In an embodiment, the apparatus and device of the present disclosure may be used to operate one or more devices in a wellbore disposed in a subterranean formation. In an embodiment, the device may comprise a fluid sampler for obtaining fluid samples from within a wellbore and maintaining the sample in a single phase upon retrieval of the sample to the surface. An embodiment of a device coupled to a pressure assembly 102 is illustrated in FIGS. 2A-2F, where the device and pressure assembly 102 are illustrated in serial views (e.g., the lower end of FIG. 2A would be coupled to the upper end of FIG. 2B and so forth). As shown in FIGS. 2A-2F, a fluid sampling chamber 200 is shown which may be placed in a fluid sampler comprising a carrier (not shown) (e.g., housing or carrier 104 of FIG. 1) having a pressure assembly 102 coupled thereto, for use in obtaining one or more fluid samples. The sampling chamber 200 may be coupled to a carrier that may also include an actuator (not shown) (e.g., actuator 103 of FIG. 5). In an embodiment, the sampling chamber 200 and the carrier may comprise a part of a wellbore servicing system, as described in more detail below. In an embodiment, one or more sampling chambers 200 as described herein can be disposed in the carrier.

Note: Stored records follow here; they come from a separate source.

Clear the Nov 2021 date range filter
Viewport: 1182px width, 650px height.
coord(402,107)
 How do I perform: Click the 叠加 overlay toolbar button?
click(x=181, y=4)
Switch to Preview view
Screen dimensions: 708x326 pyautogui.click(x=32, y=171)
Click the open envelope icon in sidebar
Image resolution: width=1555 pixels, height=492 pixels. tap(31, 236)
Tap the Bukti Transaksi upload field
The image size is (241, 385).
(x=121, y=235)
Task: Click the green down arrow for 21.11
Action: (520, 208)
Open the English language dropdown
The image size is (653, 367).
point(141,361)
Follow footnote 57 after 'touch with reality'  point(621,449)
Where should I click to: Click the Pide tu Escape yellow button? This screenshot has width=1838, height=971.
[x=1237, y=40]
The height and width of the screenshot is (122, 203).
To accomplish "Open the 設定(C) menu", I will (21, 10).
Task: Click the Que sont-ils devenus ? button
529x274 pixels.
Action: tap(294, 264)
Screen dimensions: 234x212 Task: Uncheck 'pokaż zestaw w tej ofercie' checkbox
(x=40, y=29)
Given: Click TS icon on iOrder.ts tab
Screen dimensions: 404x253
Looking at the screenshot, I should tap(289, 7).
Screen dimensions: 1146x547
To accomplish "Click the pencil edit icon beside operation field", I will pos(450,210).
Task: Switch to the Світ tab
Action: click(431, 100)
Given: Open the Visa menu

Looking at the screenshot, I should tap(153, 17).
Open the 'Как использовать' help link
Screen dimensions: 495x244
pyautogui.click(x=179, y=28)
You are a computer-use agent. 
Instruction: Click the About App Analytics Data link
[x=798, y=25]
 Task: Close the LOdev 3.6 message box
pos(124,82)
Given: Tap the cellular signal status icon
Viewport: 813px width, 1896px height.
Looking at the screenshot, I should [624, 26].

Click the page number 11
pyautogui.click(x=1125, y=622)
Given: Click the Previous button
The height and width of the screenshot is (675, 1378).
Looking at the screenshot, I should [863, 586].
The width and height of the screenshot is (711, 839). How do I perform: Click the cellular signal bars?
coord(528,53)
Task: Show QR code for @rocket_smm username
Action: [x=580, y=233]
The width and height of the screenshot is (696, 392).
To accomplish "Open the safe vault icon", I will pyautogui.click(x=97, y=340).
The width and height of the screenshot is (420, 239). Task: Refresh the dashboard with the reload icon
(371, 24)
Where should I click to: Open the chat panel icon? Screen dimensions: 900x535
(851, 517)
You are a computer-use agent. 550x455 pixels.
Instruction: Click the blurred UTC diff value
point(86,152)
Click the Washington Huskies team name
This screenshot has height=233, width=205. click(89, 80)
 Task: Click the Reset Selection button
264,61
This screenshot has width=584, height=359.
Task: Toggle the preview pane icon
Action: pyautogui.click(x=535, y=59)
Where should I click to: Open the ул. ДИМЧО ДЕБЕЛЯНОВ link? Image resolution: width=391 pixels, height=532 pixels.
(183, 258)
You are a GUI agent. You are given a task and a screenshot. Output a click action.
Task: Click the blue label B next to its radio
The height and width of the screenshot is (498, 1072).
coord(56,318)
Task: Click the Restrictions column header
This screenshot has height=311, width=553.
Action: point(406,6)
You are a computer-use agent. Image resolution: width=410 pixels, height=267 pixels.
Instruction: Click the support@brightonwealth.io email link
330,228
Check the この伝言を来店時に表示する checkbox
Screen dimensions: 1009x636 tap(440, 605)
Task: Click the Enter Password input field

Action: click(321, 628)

In an embodiment, a passage 210 in an upper portion of the sampling chamber 200 (see FIG. 2A) may be placed in communication with a longitudinally extending internal fluid passageway formed completely through the carrier when the fluid sampling operation is initiated using an actuator. In this way, the internal fluid passageway becomes a portion of an internal passage in a tubular string, which may be used to dispose the fluid sampler within the wellbore as discussed in more detail below. Passage 210 in the upper portion of sampling chamber 200 is in communication with a sample chamber 214 via a check valve 216. Check valve 216 permits fluid to flow from passage 210 into sample chamber 214, but prevents fluid from escaping from sample chamber 214 to passage 210.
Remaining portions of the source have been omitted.